He's not running for office, it's not "his" site.

Sometimes, very, very smart people are their own worst enemies.

I know because I married into a family of (literally) mad rocket scientists and nutty professors, so this all has a very familiar feel to it.

Sometimes, there is no substitute for a little (un)common sense.

goubarev

10:14 pm on Aug 25, 2006 (gmt 0)

10+ Year Member

Hold on - your site comes up first, his site comes up second - you two get the top of the SERP's - he has all the links poiting to you - and you'r complaining?

Gee, many people here will be happy to get as many sites as possible into the first 10...

He put "no index" tags - that's pretty much covers his part... I see it as somewhat unfair to him - he is helping you (with SERPS, free traffic, and tags) and you are bashing him... yep, don't sound right to me at all...

tedster

10:22 pm on Aug 25, 2006 (gmt 0)

WebmasterWorld Senior Member

10+ Year Member

He put "no index" tags - that's pretty much covers his part

I can't locate a robot.txt file

has used the google automatic exclusion tool to stop listing the content

as long as NOBODY has an indexed site that is linked to his version of the site.

The exclusion tool will not work without a robots.txt in place as far as I know.
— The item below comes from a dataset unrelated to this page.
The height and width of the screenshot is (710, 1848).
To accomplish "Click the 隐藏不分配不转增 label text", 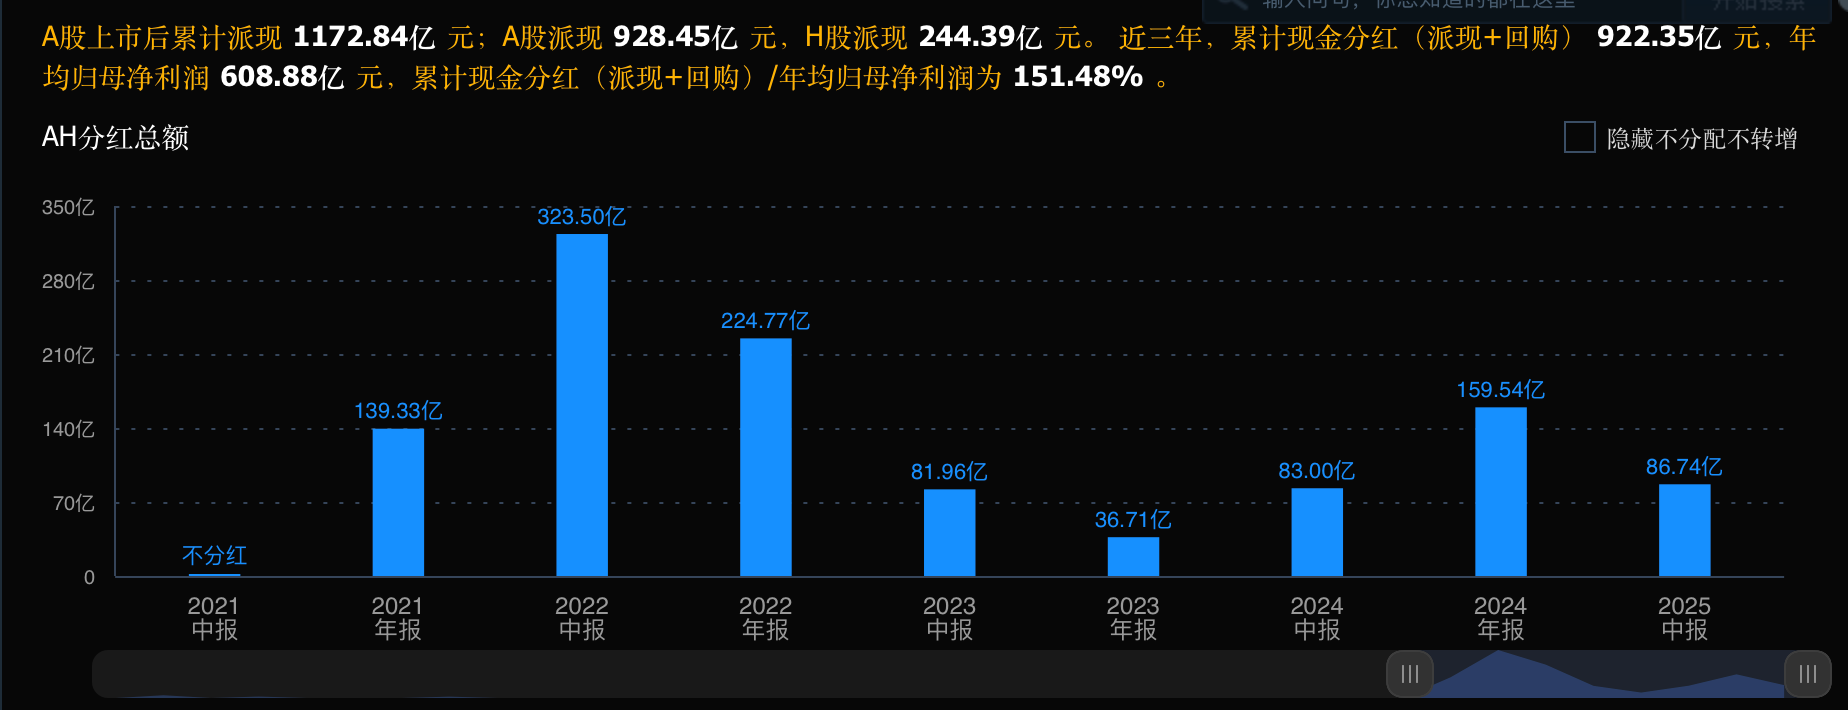I will [x=1702, y=139].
But if there is a robots.txt and he (or you) then submits a removal request, the urls will be removed for 6 months, and that removal happens pretty fast -- backlinks will not enter into it.

lammert

10:36 pm on Aug 25, 2006 (gmt 0)

WebmasterWorld Senior Member

10+ Year Member

Top Contributors Of The Month

The exclusion tool will not work without a robots.txt in place as far as I know.
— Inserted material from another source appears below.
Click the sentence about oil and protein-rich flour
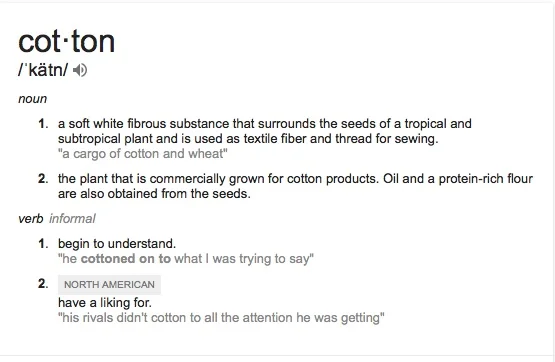Screen dimensions: 555x362 point(295,186)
If you use the "noindex" meta tag, the URL removal tool does work. You however have to enter every URL in the removal tool, one by one, which is can take some time with a larger site.
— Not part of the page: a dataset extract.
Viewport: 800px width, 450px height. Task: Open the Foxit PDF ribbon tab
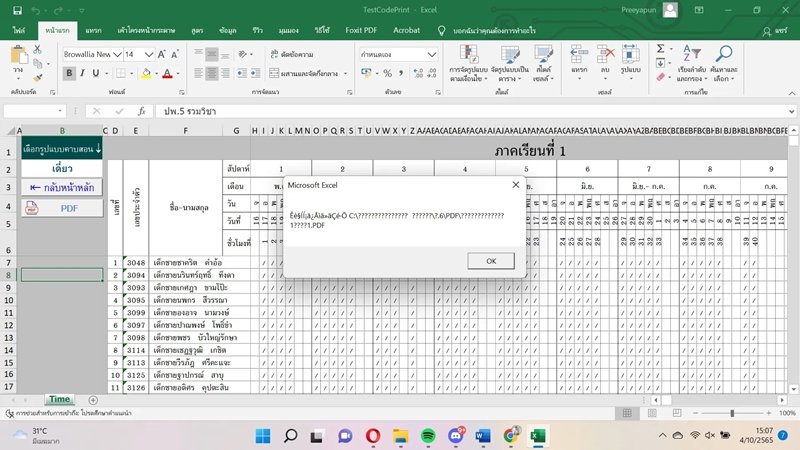[359, 31]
Some things still don't add up.

My experience is that when "noindex" is used, URLs are removed from the index in the next crawl. This is depending on the site within a few weeks to a month. Also Fearless mentiond that the person used the exclusion tool. Two questions about this: How does he know if he is not on speaking terms anymore with the site owner (he is blocking all Fearless' emails), and why are the URLs still in the SERPs?

There is still missing a percentage of the whole story IMO. Or maybe the "exclusion tool" is not the "URL removal tool" as I and others assume?

goubarev

10:55 pm on Aug 25, 2006 (gmt 0)

10+ Year Member

:c)
Dude, I've got a solution for you!

Just give him twenty bucks or something... and turn a bad thing into good one - tell him to foward all the traffic to your site with some redirect. This may actually boost your PR too...

And he wants so badly, he may recreate his old site somewhere else with "no index" tags... (or as suggested above in some directory which is restricted for SEs by robots.txt)

Lawyers... shmoyers... often it's easier just to pay few bucks to get it over with... saves time and everybody's happy...